| Confesso di non aver mai sentito i lavori precedenti di questo gruppo 
            canadese, ma sono rimasto folgorato dal loro hard rock diretto e potente, 
            segno che il genere è molto lontano dal morire, anzi gode di 
            ottima salute. La prima uscita omonima su label indipendente è 
            datata 1991, poi con una cadenza abbastanza regolare si arriva a questo 
            settimo sigillo che segue di quattro anni il precedente The Interzone 
            Mantras.
 
 La formazione è composta da un classico power trio con Jeff 
            Martin che canta e suona la chitarra, Stuart Chatwood che si occupa 
            del basso e suona anche le tastiere e Jeff Burrows che pesta sui tamburi 
            e sono scintille. Non che la band offra spunti particolarmente nuovi, 
            abbiamo per le mani un mix di old school e new tendencies molto ben 
            bilanciato, il singer sembra un incrocio fra Bono degli U2 quando 
            canta rilassato e tranquillo e Doug Pinnick dei King’s X quando 
            urla nel microfono la sua rabbia e la sua decisione, mentre con la 
            chitarra produce dei riffs sulfurei e taglienti, fra stoner, nu metal 
            e Led Zeppelin. La sezione ritmica è molto energica e movimentata, 
            in perfetta sintonia col genere.
 
 L’iniziale “Writing’s On the Wall” parte decisa 
            con un riffone che smuove anche i sassi, un groove da paura e un ritornello 
            che si stampa subito in testa, musica che brucia. “Stargazer” 
            è molto diversa, il sound è molto pieno, corposo, ma 
            le melodie vocali sono quasi pop, siamo nel post grunge.
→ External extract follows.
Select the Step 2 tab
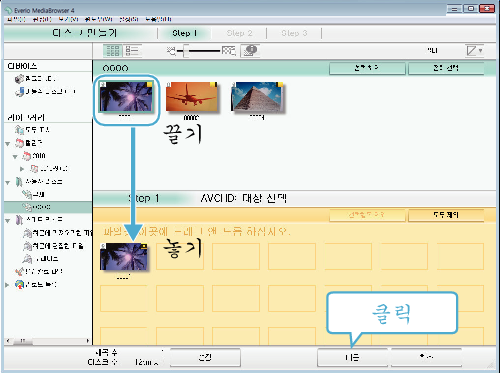[239, 33]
Con “One 
            Step Closer Away” si cambia ancora, la musica inizia più 
            intimista, ma poi le melodie si fanno acide e il brano cresce. “Oceans” 
            è una ballad insolita che mi ha ricordato molte cose, ma nessuna 
            in particolare, melodie evocative e malinconiche. “Luxuria” 
            gioca con sonorità orientali, Kashmir vi dice niente? Non si 
            tratta di un clone, ma di un precedente, è la storia che continua. 
            “Overload” ci riporta al grande hard rock tutto energia 
            e vigore. “Coming Back Again” ripropone melodie orientaleggianti 
            in chiave hard rock. “The Watcher” e “Empty Glass” 
            confermano quanto di buono ascoltato senza aggiungere nuove idee, 
            mentre gli ultimi due brani sono più interessanti, “Wishing 
            You Would Stay” vede l’apporto della singer Holly McNarland, 
            che ricorda vagamente Alannah Myles, e infine troviamo la traccia 
            omonima con ancora dei richiami orientali per un concentrato delle 
            cose migliori della band.
 
 I Tea Party sono un gruppo con un’attitudine spiccatamente seventies 
            nel modo di fare musica, ma sanno anche riconoscere qunato di buono 
            è stato fatto dopo e lo uniscono nel loro sound tutto da godere.